On Tuesday, oil prices rebounded as US crude oil futures turned positive after trading below USD0 for the very first time. However, increases were capped by the gloomy demand outlook on the back of coronavirus pandemic.
With May delivery contract is expiring on Tuesday, US WTI for the month’s delivery rose by USD1.10 to USD38.73/barrel by 01.17 GMT after went down to USD37.63/barrel in the previous session.
Brent crude futures for June delivery rose by 1.9% or 49 cents to USD26.06/barrel while the US WTI for June contract was maintained at USD20/barrel, seeing a moderate increase after rolling over in May.
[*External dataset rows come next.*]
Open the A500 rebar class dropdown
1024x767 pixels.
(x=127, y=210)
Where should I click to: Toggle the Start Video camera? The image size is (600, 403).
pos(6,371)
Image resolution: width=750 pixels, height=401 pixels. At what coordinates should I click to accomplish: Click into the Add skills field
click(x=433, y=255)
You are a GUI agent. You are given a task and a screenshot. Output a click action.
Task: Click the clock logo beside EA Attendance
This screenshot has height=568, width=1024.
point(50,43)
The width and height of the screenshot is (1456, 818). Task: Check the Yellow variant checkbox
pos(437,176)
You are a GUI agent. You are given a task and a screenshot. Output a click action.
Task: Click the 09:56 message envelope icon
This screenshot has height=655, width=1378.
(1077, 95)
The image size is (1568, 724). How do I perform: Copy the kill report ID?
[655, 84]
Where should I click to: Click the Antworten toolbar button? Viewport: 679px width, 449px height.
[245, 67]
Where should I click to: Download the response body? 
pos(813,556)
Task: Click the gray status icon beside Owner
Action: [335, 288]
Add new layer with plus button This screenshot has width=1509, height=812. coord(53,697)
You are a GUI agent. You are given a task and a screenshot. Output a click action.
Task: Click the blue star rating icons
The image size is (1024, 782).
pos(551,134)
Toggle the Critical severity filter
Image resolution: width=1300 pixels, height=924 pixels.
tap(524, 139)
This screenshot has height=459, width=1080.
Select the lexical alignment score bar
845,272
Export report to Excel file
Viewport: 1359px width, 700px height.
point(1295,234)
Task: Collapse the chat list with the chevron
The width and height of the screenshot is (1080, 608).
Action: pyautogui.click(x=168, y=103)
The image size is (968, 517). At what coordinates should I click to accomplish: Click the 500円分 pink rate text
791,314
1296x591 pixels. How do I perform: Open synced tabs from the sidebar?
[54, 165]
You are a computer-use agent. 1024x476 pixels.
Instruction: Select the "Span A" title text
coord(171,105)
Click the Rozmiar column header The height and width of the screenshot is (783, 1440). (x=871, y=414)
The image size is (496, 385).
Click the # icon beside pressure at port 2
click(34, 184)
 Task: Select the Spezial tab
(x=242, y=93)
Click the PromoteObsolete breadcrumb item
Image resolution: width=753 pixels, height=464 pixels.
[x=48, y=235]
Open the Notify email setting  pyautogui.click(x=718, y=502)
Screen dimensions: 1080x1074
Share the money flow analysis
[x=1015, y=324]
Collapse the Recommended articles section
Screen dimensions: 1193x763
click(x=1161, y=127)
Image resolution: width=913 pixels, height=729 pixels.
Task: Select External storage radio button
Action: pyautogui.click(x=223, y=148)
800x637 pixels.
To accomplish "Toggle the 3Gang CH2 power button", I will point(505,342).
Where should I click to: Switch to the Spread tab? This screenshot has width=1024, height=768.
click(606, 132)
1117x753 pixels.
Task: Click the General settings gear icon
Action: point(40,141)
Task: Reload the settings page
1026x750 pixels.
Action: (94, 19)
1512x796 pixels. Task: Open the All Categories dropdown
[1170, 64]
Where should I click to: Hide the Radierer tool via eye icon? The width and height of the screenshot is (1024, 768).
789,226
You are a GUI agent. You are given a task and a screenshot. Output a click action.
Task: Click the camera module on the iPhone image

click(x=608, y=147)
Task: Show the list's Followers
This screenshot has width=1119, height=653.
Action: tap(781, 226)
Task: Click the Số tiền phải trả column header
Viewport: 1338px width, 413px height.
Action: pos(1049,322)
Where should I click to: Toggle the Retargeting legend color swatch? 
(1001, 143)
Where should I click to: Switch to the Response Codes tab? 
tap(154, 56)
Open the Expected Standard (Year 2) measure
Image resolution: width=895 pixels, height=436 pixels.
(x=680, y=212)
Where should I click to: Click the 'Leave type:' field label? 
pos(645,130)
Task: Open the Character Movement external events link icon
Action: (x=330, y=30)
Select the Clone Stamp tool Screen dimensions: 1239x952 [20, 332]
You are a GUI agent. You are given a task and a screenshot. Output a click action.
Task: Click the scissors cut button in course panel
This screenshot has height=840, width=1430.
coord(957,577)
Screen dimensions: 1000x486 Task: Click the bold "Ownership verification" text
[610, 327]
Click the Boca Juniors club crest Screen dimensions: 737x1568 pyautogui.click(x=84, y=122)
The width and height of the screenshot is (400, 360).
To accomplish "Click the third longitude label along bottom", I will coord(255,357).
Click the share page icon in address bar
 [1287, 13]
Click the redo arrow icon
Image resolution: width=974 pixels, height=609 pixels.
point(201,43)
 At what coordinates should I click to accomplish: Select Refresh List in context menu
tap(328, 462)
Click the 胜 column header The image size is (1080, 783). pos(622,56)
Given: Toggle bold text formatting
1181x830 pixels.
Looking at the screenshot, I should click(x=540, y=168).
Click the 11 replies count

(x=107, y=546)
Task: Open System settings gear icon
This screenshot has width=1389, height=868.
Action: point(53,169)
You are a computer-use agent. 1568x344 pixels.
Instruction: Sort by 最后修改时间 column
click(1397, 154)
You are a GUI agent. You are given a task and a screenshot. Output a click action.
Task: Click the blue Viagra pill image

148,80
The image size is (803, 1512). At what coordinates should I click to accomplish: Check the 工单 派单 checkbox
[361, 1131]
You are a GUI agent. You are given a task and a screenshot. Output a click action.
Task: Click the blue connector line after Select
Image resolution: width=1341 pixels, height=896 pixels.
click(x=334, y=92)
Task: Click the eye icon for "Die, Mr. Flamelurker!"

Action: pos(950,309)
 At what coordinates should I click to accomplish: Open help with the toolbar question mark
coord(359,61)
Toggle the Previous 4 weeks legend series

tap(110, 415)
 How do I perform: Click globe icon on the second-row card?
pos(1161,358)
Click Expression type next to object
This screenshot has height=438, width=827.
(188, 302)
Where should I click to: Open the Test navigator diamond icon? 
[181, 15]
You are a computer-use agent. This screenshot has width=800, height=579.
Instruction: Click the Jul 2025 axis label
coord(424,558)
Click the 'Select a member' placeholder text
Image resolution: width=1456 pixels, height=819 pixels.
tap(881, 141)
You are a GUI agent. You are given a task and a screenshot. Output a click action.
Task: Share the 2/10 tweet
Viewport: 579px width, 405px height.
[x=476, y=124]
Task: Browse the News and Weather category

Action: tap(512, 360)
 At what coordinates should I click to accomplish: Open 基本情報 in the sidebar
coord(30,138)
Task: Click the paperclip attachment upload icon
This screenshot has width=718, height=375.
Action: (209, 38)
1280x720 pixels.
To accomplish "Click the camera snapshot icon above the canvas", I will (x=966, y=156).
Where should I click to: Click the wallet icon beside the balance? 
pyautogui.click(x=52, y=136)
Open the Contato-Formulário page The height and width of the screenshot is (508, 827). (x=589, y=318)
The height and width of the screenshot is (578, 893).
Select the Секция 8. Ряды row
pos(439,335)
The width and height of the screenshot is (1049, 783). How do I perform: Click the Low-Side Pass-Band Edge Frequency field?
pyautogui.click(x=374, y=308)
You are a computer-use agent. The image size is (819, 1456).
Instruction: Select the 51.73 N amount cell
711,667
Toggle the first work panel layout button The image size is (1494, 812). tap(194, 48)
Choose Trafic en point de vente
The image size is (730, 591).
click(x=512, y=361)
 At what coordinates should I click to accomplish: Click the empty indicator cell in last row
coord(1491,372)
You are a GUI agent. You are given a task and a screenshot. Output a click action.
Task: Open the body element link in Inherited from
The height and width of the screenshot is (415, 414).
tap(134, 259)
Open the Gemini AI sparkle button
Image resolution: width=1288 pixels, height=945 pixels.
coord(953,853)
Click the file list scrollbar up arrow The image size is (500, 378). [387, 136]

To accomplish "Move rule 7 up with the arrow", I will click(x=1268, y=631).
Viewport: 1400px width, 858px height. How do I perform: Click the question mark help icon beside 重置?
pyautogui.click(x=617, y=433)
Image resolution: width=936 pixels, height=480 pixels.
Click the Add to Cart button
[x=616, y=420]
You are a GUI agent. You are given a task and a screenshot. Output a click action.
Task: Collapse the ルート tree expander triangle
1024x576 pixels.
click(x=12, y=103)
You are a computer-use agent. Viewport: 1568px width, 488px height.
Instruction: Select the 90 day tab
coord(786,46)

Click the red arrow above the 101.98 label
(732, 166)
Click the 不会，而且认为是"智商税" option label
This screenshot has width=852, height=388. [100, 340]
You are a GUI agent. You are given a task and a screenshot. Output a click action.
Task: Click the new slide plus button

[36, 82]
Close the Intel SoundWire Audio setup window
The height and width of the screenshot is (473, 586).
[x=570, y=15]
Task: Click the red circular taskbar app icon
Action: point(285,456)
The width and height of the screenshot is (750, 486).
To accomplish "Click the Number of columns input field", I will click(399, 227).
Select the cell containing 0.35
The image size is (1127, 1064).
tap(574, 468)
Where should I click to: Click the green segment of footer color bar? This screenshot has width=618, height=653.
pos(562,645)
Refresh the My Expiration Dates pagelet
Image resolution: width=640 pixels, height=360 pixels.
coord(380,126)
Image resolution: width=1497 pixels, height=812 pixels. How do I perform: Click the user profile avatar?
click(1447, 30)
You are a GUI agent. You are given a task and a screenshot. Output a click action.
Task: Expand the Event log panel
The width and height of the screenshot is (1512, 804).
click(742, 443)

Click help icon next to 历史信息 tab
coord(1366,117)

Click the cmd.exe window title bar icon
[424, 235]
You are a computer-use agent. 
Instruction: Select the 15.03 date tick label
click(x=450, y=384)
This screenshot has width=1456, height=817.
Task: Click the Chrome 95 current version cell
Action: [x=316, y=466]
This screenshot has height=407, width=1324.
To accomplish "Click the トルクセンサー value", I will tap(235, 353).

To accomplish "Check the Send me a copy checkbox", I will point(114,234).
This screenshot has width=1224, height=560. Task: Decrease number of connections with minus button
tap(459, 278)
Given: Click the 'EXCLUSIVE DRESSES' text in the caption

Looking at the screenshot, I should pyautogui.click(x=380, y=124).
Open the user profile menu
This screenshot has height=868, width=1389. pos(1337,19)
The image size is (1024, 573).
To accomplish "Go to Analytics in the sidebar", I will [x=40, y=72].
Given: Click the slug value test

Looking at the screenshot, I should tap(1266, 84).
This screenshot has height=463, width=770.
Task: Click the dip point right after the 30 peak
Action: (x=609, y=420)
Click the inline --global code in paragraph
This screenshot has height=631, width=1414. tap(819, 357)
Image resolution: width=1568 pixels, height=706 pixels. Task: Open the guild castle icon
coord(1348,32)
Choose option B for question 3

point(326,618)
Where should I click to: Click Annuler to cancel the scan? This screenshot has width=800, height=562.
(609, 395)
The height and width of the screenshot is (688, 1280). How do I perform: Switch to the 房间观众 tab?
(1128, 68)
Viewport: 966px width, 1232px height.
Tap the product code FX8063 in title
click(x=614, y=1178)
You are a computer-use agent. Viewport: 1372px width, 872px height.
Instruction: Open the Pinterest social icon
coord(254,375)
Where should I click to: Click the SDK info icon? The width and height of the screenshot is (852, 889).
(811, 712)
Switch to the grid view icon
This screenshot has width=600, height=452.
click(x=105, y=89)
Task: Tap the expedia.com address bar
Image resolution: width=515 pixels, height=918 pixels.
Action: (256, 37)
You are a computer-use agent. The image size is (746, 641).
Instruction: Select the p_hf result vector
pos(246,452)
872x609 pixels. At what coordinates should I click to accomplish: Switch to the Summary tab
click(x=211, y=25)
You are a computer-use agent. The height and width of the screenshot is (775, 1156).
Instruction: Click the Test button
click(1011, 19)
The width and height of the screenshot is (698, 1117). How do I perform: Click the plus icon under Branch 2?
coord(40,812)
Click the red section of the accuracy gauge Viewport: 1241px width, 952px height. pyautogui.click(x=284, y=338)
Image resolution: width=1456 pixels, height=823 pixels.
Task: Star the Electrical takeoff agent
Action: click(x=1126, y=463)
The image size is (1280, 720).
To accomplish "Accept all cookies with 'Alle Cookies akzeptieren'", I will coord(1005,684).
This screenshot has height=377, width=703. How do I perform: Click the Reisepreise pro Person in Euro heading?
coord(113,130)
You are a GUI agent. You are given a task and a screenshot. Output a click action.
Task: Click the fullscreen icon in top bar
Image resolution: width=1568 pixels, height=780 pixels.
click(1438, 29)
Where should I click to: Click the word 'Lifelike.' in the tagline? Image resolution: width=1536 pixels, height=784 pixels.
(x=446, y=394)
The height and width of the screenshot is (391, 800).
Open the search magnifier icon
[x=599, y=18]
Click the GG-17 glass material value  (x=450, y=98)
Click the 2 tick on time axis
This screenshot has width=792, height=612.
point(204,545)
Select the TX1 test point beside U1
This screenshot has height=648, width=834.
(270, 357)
Analysts viewed that the gains were capped by the supply glut in the US and the lack of storage capacity, even when the Organization of the Petroleum Exporting Countries and its non-member oil producer allies (OPEC+) have agreed to slash oil output by 9.7 million bpd.
The cut would only happen starting May and many deemed the size is not significant enough to restore the balance in the market.
According to a Reuters poll, US crude inventories may rise by around 16.1 million barrels last week. Gasoline inventory is predicted to climb by 3.7 million barrels in the week to April 17.
To aggravate the outlook, the US storage hub in Cushing, Oklahoma, is expected to be filled up in the next few weeks.